How big boys make a purchasing decision

Hell yeah, I'm enterprise!

The single most important point is that most enterprises take ages to make a purchasing decision. They will contact you today, you will happily reply asking if they want a demo/meeting and then they will become radio silent. After days or weeks, they will reply and probably schedule for a call to discuss your product. Sometimes this call is scheduled for the same week but sometimes those big boys can schedule a call 3-6 months ahead (yep, this has happened to us!). The key point to note is that enterprises can be slow in responding (even after showing initial interest) but that shouldn’t make you give up. Use a CRM, follow up regularly and you should be fine.

Assuming you finally get a time for the initial meeting and they are impressed, they will probably ask for a trial or pilot. But, again, no matter how much effort you put into putting together this pilot project proposal, they will remain radio silent for a while until they suddenly get back to you asking for another meeting with their IT team.

Enter the IT team: why and how?

Sorry, you are screwed

You must remember that in enterprises it is never an individual that makes a purchase decision (especially if the deal size is >$1000/month).

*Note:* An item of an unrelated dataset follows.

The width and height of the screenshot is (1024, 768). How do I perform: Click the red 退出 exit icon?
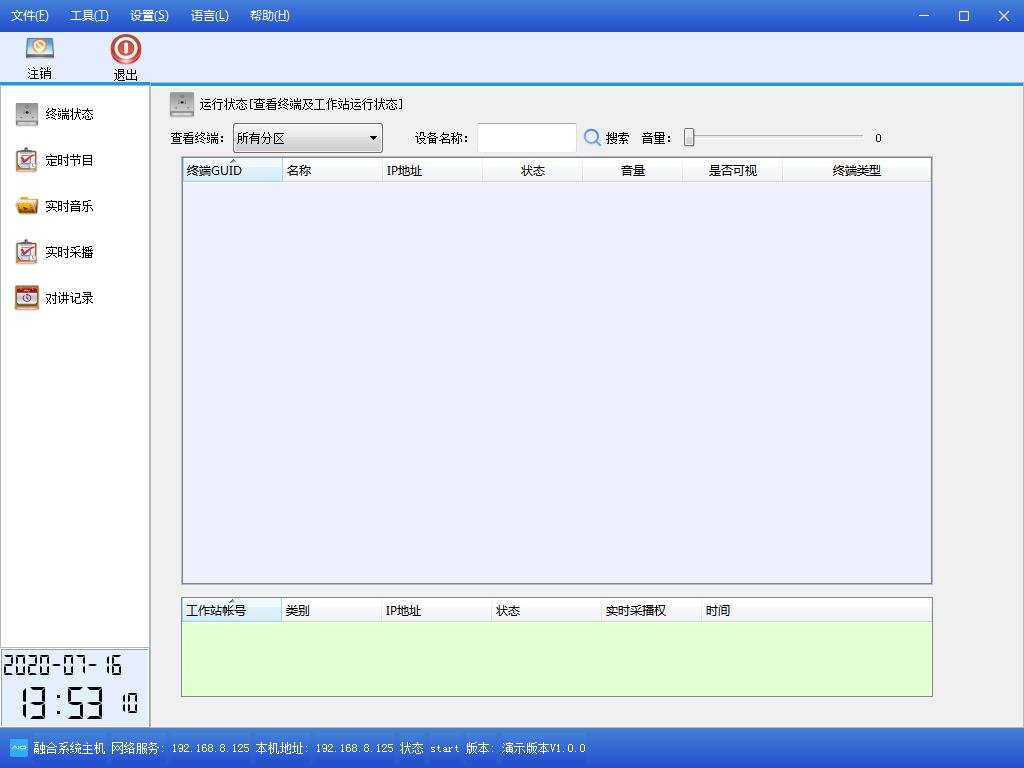125,49
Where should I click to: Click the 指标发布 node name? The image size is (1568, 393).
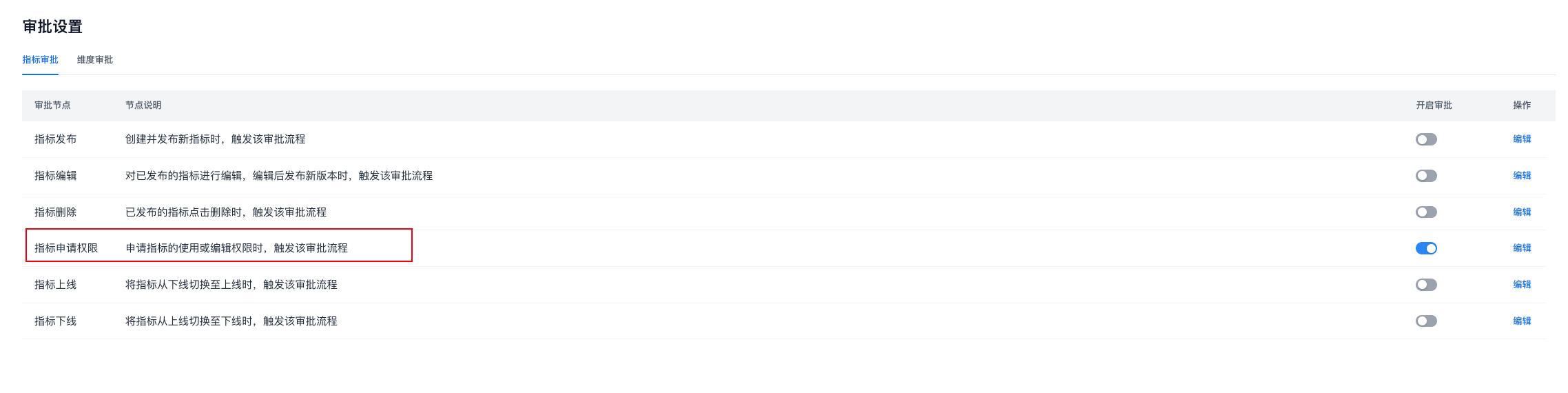point(56,139)
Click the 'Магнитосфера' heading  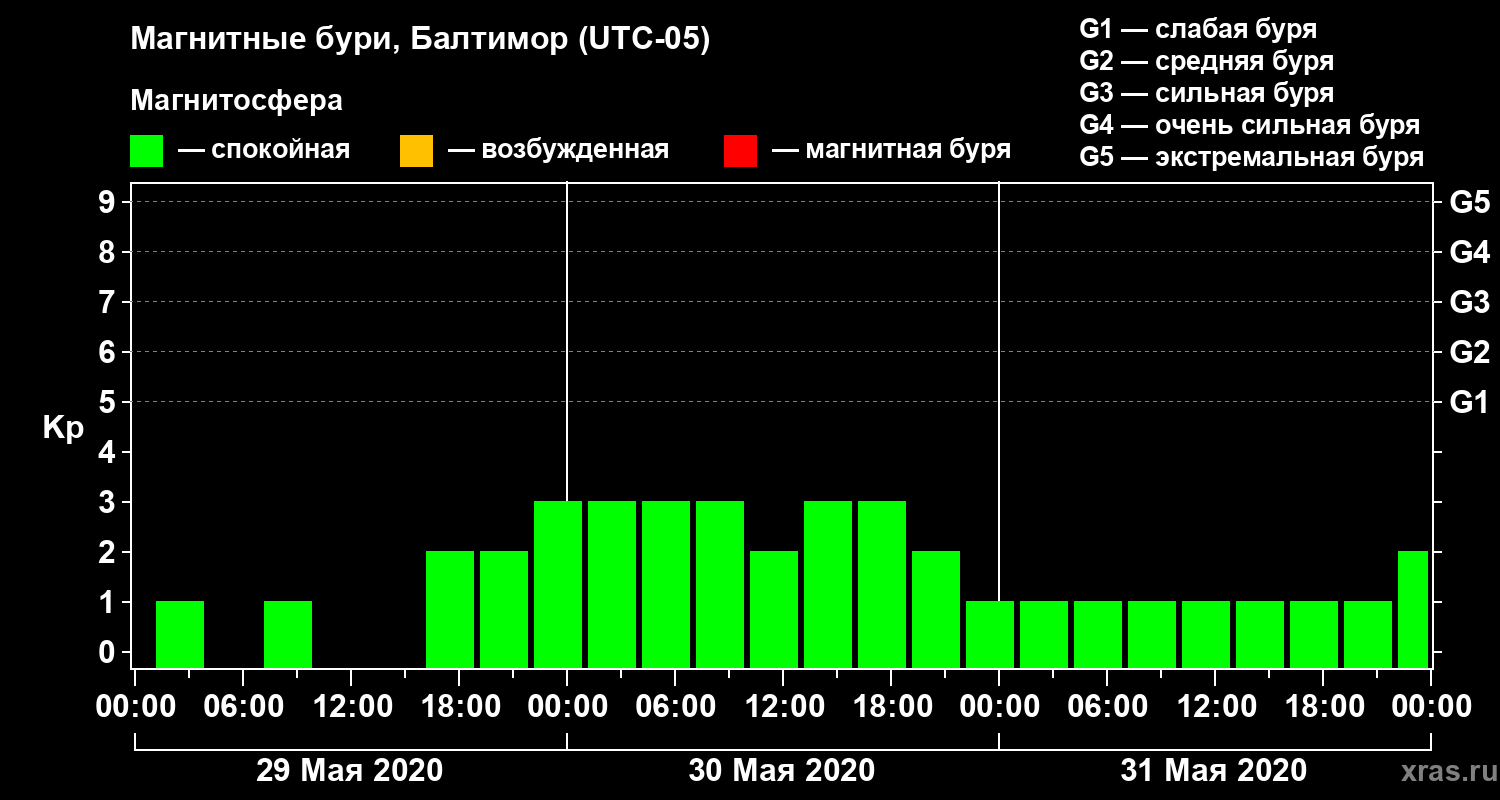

There are committees, managers and bureaucracies that you need to overcome. Once a specific group (say marketing department, in our case) shows interest and agrees to proceed with the trial/pilot, the IT department gets involved to ascertain everything is okay with your technology and it won’t conflict with their environment. Usually this phase is the quickest but sometimes IT department can raise some special requirements that your generic product may not be able to satisfy. (For example, one such requirement for us was the restriction on number of cookies we can set.). These special requirements may sometimes become a deal-breaker because if the IT says no to a pilot, it doesn’t happen, no matter how motivated other departments are. If you sell sales automation and the sales department is super-excited about it, the deal can still fall through if the IT says no.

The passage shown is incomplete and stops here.